The fact is that even Amnesty International refused to take on Nelson Mandela’s case because they asserted that he was no political prisoner but had committed numerous violent crimes and had had a fair trial and a reasonable sentence.
Nelson Mandela was the head of UmKhonto we Sizwe, (MK), the terrorist wing of the ANC and South African Communist Party. He had pleaded guilty to 156 acts of public violence including mobilizing terrorist bombing campaigns, which planted bombs in public places, including the Johannesburg railway station. Many innocent people, including women and children, were killed by Nelson Mandela’s MK terrorists.

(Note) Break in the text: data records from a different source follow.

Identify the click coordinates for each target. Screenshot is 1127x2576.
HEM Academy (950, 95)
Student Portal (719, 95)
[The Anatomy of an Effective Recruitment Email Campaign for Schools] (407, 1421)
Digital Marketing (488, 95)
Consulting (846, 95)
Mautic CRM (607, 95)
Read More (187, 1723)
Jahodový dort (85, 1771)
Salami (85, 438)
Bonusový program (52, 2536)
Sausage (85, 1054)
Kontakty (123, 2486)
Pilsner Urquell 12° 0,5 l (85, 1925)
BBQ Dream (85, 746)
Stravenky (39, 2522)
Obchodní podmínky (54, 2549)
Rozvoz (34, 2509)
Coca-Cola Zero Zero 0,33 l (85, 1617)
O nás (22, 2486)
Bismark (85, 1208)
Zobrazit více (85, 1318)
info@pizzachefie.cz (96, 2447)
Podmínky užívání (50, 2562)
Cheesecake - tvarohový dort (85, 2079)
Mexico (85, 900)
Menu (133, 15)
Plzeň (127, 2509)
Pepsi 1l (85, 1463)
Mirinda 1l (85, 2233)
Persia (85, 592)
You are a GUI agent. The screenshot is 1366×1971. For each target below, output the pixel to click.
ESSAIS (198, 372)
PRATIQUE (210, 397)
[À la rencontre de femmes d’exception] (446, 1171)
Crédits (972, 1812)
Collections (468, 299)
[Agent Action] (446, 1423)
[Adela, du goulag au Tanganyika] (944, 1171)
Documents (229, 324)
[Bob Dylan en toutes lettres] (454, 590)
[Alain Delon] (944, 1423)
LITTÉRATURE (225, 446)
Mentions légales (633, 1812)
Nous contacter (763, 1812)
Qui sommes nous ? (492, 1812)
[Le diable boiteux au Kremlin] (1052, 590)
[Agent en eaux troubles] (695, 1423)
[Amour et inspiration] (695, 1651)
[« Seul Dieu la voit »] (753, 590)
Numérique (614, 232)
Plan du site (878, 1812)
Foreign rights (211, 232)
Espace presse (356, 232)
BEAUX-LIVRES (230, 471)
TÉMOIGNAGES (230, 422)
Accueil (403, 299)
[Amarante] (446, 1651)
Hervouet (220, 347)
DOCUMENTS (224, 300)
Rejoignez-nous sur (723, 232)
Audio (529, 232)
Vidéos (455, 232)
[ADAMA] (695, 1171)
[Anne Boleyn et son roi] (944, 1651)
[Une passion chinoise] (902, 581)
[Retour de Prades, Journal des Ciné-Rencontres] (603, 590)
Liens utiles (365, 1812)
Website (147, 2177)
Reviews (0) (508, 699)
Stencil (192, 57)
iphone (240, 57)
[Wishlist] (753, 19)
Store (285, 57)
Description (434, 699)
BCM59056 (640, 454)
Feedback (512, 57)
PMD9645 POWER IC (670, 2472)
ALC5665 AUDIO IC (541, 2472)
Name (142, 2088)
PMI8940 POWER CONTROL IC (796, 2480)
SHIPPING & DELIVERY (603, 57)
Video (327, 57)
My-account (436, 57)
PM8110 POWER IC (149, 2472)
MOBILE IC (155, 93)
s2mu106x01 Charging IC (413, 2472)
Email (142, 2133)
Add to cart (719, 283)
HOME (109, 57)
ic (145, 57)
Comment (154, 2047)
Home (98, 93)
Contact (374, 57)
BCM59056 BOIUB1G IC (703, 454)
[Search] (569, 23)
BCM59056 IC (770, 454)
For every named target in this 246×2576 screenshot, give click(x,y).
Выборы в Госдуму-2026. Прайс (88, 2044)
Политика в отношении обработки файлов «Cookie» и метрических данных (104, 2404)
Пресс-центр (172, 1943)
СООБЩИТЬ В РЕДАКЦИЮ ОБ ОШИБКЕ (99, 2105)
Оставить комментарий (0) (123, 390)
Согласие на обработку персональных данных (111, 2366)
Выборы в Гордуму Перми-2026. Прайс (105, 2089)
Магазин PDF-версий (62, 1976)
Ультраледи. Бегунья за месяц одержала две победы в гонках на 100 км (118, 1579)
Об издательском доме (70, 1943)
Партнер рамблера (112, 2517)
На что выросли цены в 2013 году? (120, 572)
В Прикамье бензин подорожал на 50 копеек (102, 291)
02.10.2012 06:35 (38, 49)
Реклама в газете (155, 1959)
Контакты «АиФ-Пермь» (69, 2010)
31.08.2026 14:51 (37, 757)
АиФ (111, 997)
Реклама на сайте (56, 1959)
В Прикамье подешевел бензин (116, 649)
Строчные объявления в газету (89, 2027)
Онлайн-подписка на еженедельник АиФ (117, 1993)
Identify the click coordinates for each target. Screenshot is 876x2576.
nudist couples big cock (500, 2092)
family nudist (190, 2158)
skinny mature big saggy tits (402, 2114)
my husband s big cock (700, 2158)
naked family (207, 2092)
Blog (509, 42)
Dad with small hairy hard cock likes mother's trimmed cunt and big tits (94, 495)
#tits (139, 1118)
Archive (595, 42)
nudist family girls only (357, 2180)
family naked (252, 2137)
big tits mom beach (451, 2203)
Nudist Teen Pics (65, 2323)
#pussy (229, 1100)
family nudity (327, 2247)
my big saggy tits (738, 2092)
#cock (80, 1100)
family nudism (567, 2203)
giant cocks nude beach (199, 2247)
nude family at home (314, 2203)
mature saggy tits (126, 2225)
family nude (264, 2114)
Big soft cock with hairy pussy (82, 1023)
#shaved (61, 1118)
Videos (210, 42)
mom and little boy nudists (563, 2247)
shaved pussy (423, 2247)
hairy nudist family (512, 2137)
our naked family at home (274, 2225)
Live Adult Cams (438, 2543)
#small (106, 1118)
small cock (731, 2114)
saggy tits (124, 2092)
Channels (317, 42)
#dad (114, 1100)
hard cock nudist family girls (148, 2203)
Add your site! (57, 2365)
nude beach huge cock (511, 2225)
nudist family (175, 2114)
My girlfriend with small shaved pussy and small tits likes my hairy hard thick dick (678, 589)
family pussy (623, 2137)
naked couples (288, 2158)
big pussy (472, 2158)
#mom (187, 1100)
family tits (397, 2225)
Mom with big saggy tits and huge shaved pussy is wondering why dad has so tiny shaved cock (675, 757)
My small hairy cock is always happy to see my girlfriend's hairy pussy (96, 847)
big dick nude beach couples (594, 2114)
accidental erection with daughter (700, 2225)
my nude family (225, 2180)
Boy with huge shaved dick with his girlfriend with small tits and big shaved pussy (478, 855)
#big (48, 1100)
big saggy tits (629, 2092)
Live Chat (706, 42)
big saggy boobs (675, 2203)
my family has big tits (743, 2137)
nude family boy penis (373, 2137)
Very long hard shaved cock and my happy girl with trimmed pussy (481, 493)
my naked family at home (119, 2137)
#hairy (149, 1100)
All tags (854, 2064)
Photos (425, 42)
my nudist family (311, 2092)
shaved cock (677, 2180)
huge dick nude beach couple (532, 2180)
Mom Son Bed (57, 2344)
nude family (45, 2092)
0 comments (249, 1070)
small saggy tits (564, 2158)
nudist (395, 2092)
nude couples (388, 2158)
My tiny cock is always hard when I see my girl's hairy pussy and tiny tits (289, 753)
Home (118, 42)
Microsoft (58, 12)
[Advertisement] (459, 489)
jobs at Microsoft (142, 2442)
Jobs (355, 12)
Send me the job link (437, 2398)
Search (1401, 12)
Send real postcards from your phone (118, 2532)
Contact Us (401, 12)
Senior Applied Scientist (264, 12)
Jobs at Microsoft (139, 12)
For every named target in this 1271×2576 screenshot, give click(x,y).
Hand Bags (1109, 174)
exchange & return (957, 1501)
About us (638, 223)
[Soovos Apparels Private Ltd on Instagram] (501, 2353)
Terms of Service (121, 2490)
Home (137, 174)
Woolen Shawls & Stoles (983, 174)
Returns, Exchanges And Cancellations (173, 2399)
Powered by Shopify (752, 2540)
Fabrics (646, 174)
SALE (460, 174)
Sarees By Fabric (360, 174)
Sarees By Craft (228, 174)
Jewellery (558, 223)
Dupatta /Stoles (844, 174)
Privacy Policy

South African President P.W. Botha had, on a number of occasions, offered Nelson Mandela freedom from prison, if he would only renounce terrorist violence. This Mandela refused to do. - Invictus Idolatry
* The full list of munitions and charges read as follows:
• One count under the South African Suppression of Communism Act No. 44 of 1950, charging that the accused committed acts calculated to further the achievement of the objective of communism;
• One count of contravening the South African Criminal Law Act (1953), which prohibits any person from soliciting or receiving any money or articles for the purpose of achieving organized defiance of laws and country; and
• Two counts of sabotage, committing or aiding or procuring the commission of the following acts:
1) The further recruitment of persons for instruction and training, both within and outside the Republic of South Africa, in:
(a) the preparation, manufacture and use of explosives—for the purpose of committing acts of violence and destruction in the aforesaid Republic, (the preparation and manufacture of explosives, according to evidence submitted, included 210,000 hand grenades, 48,000 anti-personnel mines, 1,500 time devices, 144 tons of ammonium nitrate, 21.6 tons of aluminum powder and a ton of black powder);
(b) the art of warfare, including guerrilla warfare, and military training generally for the purpose in the aforesaid Republic;
(ii) Further acts of violence and destruction, (this includes 193 counts of terrorism committed between 1961 and 1963);
(iii) Acts of guerrilla warfare in the aforesaid Republic;
(iv) Acts of assistance to military units of foreign countries when involving the aforesaid Republic;
(v) Acts of participation in a violent revolution in the aforesaid Republic, whereby the accused, injured, damaged, destroyed, rendered useless or unserviceable, put out of action, obstructed, with or endangered:
(a) the health or safety of the public;
(b) the maintenance of law and order;
(c) the supply and distribution of light, power or fuel;
(d) postal, telephone or telegraph installations;
(e) the free movement of traffic on land; and
(f) the property, movable or immovable, of other persons or of the state.